Exercise instructions:
Print each record below character for character.

##### Stored data #####

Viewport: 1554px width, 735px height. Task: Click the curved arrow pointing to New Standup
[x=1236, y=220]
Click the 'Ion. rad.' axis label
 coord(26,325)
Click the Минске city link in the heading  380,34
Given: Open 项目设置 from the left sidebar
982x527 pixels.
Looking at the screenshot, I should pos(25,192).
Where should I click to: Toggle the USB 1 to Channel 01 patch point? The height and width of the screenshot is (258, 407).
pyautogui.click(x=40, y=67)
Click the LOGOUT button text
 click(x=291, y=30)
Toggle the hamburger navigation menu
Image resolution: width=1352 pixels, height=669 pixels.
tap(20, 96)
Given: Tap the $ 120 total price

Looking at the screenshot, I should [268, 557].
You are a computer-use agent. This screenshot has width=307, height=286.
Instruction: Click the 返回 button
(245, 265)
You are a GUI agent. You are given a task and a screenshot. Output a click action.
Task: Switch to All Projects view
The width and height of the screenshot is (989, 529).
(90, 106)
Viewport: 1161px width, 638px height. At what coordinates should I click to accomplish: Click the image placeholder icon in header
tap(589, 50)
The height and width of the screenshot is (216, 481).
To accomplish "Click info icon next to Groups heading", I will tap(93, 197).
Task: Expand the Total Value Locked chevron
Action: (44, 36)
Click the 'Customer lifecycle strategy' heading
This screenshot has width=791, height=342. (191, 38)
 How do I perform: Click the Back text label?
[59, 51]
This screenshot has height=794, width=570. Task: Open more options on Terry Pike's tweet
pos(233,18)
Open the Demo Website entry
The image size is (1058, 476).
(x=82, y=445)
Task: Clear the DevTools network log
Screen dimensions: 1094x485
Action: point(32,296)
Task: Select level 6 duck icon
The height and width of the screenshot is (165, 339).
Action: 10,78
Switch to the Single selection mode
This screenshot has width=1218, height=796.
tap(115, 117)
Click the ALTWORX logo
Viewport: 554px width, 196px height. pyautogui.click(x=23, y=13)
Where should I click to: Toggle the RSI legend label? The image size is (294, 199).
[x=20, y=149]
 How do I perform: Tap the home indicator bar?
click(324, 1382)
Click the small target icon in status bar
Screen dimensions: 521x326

#####

Solution to the problem:
Viewport: 1554px width, 735px height. Task: Click the curved arrow pointing to New Standup
[x=1236, y=220]
Click the 'Ion. rad.' axis label
 coord(26,325)
Click the Минске city link in the heading  380,34
Given: Open 项目设置 from the left sidebar
982x527 pixels.
Looking at the screenshot, I should pos(25,192).
Where should I click to: Toggle the USB 1 to Channel 01 patch point? The height and width of the screenshot is (258, 407).
pyautogui.click(x=40, y=67)
Click the LOGOUT button text
 click(x=291, y=30)
Toggle the hamburger navigation menu
Image resolution: width=1352 pixels, height=669 pixels.
tap(20, 96)
Given: Tap the $ 120 total price

Looking at the screenshot, I should [268, 557].
You are a computer-use agent. This screenshot has width=307, height=286.
Instruction: Click the 返回 button
(245, 265)
You are a GUI agent. You are given a task and a screenshot. Output a click action.
Task: Switch to All Projects view
The width and height of the screenshot is (989, 529).
(90, 106)
Viewport: 1161px width, 638px height. At what coordinates should I click to accomplish: Click the image placeholder icon in header
tap(589, 50)
The height and width of the screenshot is (216, 481).
To accomplish "Click info icon next to Groups heading", I will tap(93, 197).
Task: Expand the Total Value Locked chevron
Action: (44, 36)
Click the 'Customer lifecycle strategy' heading
This screenshot has width=791, height=342. (191, 38)
 How do I perform: Click the Back text label?
[59, 51]
This screenshot has height=794, width=570. Task: Open more options on Terry Pike's tweet
pos(233,18)
Open the Demo Website entry
The image size is (1058, 476).
(x=82, y=445)
Task: Clear the DevTools network log
Screen dimensions: 1094x485
Action: point(32,296)
Task: Select level 6 duck icon
The height and width of the screenshot is (165, 339).
Action: 10,78
Switch to the Single selection mode
This screenshot has width=1218, height=796.
tap(115, 117)
Click the ALTWORX logo
Viewport: 554px width, 196px height. pyautogui.click(x=23, y=13)
Where should I click to: Toggle the RSI legend label? The image size is (294, 199).
[x=20, y=149]
 How do I perform: Tap the home indicator bar?
click(324, 1382)
Click the small target icon in status bar
Screen dimensions: 521x326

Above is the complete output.